Una scena dello spettacolo.

«In voi ho visto Dostoevskij vivo»

Una tra le più grandi esperte dello scrittore russo scrive agli studenti che l'hanno portato in tournée in Russia. E racconta cosa ha scoperto: «Siamo chiamati ad un cammino di santi, non solo di attori»
Tat'jana Kasatkina

Ho conosciuto i ragazzi che hanno messo in scena Delitto e castigo non sul palco. Alla scuola La Traccia di Calcinate, nella Bergamasca, in una meravigliosa serata di giugno, abbiamo parlato del romanzo con cui (o meglio in cui) la compagnia teatrale ha trascorso un anno. Un lungo cammino per imparare ciò che volevano rappresentare davanti a tutti. Ciò che è stato affidato a loro, perché fosse manifestato a tutti.
Quel giorno mi hanno mostrato un album di foto dello spettacolo. Davanti al volto di Raskol’nikov che strappava i veli - trasparenti ma resistenti - che in scena dividevano lo spazio della sua coscienza e lo distaccavano dalla realtà, ho capito che era uno spettacolo stupendo.

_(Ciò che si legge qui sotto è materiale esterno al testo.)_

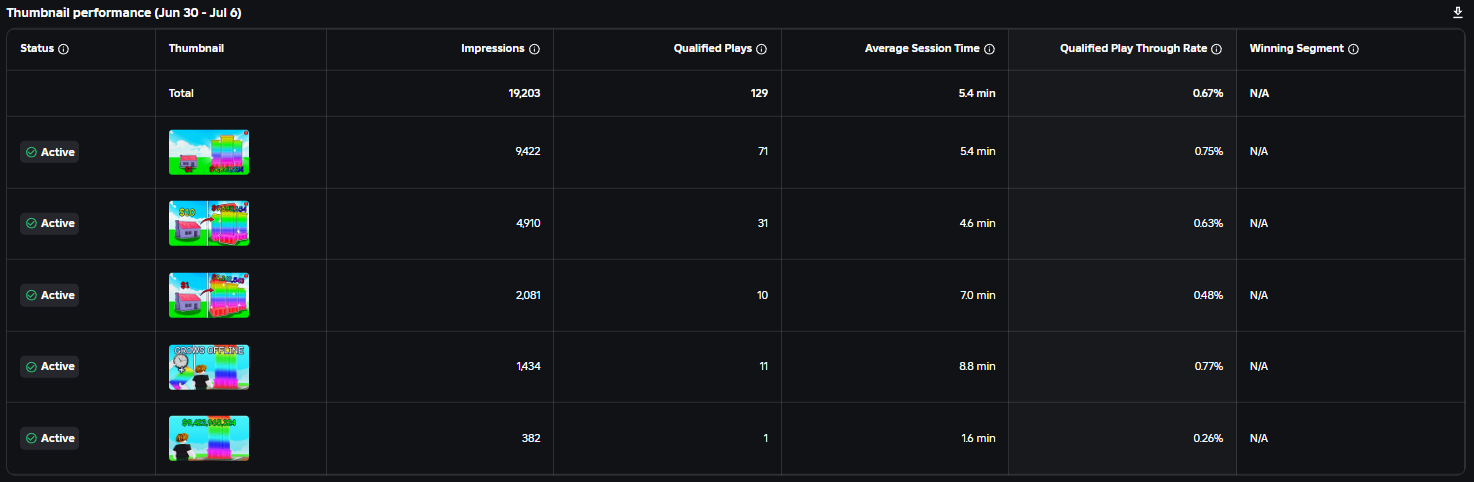
Task: Click the info icon next to Status
Action: click(64, 49)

E ho anche capito che non avrei mai scordato quel volto.
Perché non era il viso di un attore, ma di un protagonista. Di uno che ha finalmente osato far entrare in sé l’accecante luce del Vero. La luce che, sola, poteva farlo rinascere, ma che nello stesso istante lo distruggeva. Un volto di una fragilità assoluta e spontanea. Un volto che non si può recitare, ma solo vivere.
L’unica questione cui quella sera non ho potuto rispondere era: come Dostoevskij rappresenta l’anima dell’uomo russo? Davanti a quella foto è diventato chiaro: Dostoevskij rappresenta l’anima dell’uomo. Punto. Altrimenti, come avrebbe potuto questo giovane italiano accoglierla in sé? In Russia, per descrivere una persona capace di comprendere l’altro fino in fondo, intuendo le sfumature più impercettibili della sua anima, diciamo: «È entrato nella sua pelle». Nello spettacolo della Traccia è successo l’opposto: l’attore ha fatto entrare il personaggio nella propria pelle. Gli ha prestato il proprio corpo. Gli ha permesso di vivere in sé. Un rischio tremendo, un’esperienza vicina all’ossessione, la stessa esperienza che in passato allontanava gli attori dalla Chiesa. Al tempo stesso, però, questa è l’unica esperienza di santità. Un’esperienza di apertura, di comunione. Grazie alla quale il peccatore Raskol’nikov viene strappato agli abissi più terribili della sua caduta, per essere ospitato dentro di sé.
Percorrere con Raskol’nikov il cammino della sua caduta (rischiando ad ogni istante di perdersi con lui) e aiutarlo a ritrovare Cristo, anche solo ad iniziare a ritrovarlo, spalancandosi all’abbagliante e bruciante Vero, ecco: questo non è il cammino degli attori, ma dei santi. Se non scendiamo con l’altro nell’abisso, non possiamo tirarlo fuori da lì. È questo, per quanto ho potuto capire, il metodo di lavoro della compagnia teatrale La Traccia.